◆ THE REQUEST ◆
Put the listing, from its first line through the line containing "Action: 11,109", inclusive, into a Markdown table with the columns Row and Entry, skipping blank lines.

◆ MATERIAL FOR THIS EXERCISE ◆
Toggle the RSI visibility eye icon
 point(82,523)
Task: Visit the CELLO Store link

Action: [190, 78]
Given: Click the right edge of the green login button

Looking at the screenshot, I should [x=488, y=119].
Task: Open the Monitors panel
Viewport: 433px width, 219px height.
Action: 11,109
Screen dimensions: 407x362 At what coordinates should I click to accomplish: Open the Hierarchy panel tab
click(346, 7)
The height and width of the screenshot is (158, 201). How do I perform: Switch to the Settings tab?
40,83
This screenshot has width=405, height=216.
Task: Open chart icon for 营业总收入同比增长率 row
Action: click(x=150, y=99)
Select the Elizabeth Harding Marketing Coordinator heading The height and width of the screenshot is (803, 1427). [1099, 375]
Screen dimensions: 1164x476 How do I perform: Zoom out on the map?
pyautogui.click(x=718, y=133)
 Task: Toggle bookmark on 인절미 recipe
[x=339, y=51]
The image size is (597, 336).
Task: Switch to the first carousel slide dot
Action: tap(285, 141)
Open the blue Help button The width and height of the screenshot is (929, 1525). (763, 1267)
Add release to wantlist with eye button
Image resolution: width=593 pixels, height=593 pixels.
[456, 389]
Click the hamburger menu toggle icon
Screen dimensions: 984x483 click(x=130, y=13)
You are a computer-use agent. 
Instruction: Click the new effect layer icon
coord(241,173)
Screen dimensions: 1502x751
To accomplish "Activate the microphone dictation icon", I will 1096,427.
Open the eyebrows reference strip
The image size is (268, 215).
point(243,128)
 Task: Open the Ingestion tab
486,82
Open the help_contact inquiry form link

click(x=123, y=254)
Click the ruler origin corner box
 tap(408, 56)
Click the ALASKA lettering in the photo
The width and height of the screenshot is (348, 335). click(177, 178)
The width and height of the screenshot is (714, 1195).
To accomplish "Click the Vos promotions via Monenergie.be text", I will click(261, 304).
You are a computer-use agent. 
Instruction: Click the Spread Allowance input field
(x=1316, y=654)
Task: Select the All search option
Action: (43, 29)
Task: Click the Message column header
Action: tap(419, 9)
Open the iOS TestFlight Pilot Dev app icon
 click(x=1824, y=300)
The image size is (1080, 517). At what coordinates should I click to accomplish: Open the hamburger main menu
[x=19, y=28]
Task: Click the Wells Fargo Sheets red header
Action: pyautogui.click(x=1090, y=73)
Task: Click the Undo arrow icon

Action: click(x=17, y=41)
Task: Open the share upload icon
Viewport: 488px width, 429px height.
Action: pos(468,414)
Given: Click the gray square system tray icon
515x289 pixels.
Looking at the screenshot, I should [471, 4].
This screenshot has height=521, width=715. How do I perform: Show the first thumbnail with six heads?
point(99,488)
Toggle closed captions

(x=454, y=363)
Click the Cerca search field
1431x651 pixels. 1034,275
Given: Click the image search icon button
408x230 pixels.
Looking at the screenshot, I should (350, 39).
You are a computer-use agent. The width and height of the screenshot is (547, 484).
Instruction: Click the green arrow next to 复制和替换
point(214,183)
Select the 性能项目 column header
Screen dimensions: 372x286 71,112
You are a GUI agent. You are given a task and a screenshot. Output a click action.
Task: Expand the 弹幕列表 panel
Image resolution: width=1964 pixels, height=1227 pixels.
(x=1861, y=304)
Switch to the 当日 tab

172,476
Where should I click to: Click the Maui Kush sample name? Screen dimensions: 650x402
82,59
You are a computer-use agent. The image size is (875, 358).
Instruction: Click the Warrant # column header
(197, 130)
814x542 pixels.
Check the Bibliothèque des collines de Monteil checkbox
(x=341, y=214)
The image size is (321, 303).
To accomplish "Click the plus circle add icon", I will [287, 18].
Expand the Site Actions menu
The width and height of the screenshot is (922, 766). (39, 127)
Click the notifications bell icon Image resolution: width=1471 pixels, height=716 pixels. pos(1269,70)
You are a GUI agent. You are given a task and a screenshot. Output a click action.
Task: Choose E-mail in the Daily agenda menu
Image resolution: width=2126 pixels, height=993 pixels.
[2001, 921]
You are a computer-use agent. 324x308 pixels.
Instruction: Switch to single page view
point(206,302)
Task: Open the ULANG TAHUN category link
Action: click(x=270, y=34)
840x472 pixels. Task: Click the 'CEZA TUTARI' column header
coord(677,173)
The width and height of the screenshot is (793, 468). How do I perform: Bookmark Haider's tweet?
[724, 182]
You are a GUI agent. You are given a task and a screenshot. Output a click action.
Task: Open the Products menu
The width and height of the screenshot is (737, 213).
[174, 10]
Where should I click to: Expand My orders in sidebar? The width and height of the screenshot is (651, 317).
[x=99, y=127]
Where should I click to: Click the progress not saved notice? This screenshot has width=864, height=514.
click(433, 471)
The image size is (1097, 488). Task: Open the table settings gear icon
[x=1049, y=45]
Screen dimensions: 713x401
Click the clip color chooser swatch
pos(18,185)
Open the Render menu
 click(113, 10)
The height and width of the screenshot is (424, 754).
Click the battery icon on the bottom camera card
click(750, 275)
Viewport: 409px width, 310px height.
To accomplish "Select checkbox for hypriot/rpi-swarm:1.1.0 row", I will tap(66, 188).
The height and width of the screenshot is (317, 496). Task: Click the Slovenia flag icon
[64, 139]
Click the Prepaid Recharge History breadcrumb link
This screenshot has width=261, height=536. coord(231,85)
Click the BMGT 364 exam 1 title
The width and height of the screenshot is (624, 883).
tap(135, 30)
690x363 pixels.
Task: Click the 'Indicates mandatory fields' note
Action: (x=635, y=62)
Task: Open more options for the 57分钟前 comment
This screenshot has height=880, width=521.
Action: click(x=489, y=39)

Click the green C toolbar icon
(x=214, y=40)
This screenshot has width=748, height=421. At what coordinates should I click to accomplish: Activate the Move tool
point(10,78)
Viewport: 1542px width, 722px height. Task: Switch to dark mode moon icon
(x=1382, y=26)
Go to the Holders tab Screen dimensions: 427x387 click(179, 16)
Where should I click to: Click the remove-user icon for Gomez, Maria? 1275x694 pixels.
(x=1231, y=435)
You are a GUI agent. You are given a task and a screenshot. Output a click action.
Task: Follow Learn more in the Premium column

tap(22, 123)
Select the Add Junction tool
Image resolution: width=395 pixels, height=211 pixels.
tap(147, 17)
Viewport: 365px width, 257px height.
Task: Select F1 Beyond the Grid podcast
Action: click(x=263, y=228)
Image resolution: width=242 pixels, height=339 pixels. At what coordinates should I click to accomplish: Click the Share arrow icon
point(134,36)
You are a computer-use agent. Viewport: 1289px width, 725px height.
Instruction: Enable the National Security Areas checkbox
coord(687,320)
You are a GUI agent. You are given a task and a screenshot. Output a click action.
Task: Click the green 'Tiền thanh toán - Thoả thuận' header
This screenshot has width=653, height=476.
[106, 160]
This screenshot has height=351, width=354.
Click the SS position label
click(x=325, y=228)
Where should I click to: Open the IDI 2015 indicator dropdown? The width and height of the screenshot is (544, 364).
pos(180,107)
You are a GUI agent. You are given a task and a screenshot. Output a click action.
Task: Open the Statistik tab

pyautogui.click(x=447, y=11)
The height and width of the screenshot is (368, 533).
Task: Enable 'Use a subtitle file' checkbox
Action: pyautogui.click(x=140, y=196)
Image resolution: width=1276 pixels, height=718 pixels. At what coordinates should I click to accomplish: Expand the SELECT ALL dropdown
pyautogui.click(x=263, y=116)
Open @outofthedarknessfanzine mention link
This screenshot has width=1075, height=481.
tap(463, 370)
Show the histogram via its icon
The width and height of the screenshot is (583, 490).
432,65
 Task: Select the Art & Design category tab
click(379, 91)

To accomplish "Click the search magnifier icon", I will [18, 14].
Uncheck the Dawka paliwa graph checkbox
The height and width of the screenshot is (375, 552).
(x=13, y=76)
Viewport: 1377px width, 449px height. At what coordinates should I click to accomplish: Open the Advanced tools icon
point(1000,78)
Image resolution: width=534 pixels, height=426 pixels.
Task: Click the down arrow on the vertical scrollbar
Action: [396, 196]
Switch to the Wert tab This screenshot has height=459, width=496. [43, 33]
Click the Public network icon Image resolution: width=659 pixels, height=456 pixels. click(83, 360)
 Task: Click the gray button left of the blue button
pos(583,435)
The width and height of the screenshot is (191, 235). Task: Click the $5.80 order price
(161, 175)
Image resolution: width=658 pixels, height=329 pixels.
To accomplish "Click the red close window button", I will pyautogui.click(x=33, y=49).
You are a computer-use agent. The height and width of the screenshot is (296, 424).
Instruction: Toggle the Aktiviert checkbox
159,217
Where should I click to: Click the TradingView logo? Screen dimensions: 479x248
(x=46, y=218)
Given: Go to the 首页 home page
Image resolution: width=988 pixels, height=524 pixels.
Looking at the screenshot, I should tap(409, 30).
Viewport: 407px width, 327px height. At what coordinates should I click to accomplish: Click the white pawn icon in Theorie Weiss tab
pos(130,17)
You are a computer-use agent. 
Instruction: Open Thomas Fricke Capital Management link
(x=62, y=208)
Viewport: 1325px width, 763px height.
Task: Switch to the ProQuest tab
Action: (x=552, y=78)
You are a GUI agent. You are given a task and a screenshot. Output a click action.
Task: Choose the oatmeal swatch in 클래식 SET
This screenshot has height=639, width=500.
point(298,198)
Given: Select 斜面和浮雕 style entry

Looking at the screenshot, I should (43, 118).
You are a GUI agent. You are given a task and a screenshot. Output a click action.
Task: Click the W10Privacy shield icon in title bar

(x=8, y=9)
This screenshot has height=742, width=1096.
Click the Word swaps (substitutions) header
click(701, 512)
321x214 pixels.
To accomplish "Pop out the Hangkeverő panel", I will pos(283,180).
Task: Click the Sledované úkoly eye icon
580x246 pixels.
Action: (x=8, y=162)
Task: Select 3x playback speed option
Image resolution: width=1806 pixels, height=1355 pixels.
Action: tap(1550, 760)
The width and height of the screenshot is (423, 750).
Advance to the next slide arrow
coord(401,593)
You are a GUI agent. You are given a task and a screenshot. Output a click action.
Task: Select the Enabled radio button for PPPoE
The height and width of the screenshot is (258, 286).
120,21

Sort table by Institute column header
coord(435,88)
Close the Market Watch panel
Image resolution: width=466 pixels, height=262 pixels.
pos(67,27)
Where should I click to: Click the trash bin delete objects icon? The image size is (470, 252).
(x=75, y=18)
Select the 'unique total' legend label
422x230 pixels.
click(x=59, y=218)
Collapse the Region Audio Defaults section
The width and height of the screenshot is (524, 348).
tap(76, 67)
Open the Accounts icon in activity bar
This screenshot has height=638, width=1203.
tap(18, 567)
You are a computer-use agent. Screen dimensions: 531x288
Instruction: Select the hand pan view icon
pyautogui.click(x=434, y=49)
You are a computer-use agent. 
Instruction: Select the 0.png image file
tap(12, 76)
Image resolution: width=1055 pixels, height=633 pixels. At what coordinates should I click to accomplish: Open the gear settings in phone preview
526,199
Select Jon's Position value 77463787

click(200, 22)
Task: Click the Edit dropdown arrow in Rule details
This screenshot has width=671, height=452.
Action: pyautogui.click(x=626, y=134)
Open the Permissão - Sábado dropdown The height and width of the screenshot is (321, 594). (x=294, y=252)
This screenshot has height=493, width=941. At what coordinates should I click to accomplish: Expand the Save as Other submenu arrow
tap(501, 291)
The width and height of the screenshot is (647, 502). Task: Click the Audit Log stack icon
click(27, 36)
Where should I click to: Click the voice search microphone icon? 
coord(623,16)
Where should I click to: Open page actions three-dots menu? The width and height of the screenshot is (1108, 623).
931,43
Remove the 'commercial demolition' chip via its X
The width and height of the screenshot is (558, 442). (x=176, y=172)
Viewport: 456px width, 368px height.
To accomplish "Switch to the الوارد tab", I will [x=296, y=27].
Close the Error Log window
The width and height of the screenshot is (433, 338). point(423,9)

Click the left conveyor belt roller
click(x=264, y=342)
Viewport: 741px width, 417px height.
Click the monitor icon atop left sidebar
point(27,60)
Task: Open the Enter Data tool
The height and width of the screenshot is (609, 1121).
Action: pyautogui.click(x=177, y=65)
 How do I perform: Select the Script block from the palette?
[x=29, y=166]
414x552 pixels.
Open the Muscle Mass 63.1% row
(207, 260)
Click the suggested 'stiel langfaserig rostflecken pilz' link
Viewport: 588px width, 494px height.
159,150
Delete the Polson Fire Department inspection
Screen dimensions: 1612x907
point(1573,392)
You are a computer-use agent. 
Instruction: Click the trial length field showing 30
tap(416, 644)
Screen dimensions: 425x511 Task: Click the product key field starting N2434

◆ RESULT ◆
| Row | Entry |
|---|---|
| 1 | Toggle the RSI visibility eye icon |
| 2 |  point(82,523) |
| 3 | Task: Visit the CELLO Store link |
| 4 | Action: [190, 78] |
| 5 | Given: Click the right edge of the green login button |
| 6 | Looking at the screenshot, I should [x=488, y=119]. |
| 7 | Task: Open the Monitors panel |
| 8 | Viewport: 433px width, 219px height. |
| 9 | Action: 11,109 |